Interpret the key results for CART® Classification

Complete the following steps to interpret CART® Classification. Key output includes the tree diagram, misclassification costs, variable importance, and the Confusion matrix.

Step 1: Investigate alternative trees

The Misclassification Cost vs Number of Terminal Nodes Plot displays the misclassification cost for each tree in the sequence that produces the optimal tree. By default, the initial optimal tree is the smallest tree with a misclassification cost within one standard error of the tree that minimizes the misclassification cost. When the analysis uses cross-validation or a test data set, the misclassification cost is from the validation sample. The misclassification costs for the validation sample typically level off and eventually increase as the tree grows larger.

Click Select an Alternative Tree to open an interactive plot that includes a table of model summary statistics.

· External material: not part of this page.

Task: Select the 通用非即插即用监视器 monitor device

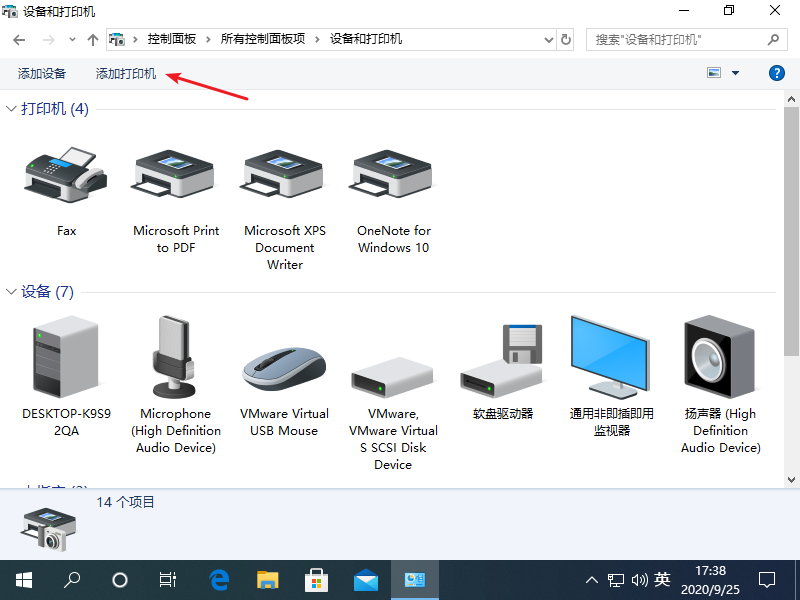Action: tap(611, 357)
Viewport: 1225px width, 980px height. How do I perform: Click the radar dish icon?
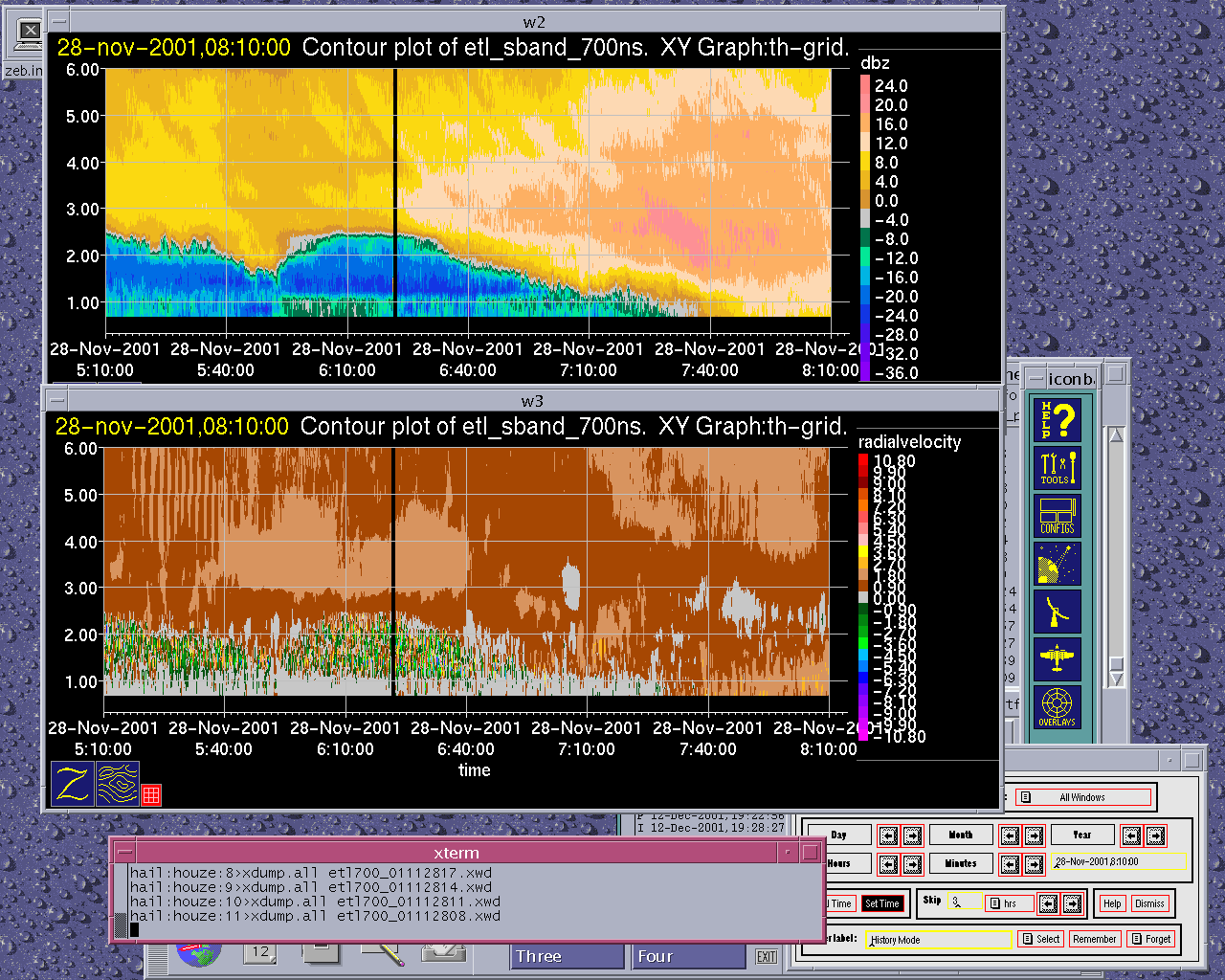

Use the plot to investigate alternative trees with similar performance. Typically, you select an alternative tree for one of the following two reasons:
  • The optimal tree is part of a pattern when the misclassification costs decrease. One or more trees that have a few more nodes are part of the same pattern. Typically, you want to make predictions from a tree with as much prediction accuracy as possible. If the tree is simple enough, you can also use it to understand how each predictor variable affects the response values.
  • The optimal tree is part of a pattern when the misclassification costs are relatively flat. One or more trees with similar model summary statistics have much fewer nodes than the optimal tree. Typically, a tree with fewer terminal nodes gives a clearer picture of how each predictor variable affects the response values. A smaller tree also makes it easier to identify a few target groups for further studies. If the difference in prediction accuracy for a smaller tree is negligible, you can also use the smaller tree to evaluate the relationships between the response and the predictor variables.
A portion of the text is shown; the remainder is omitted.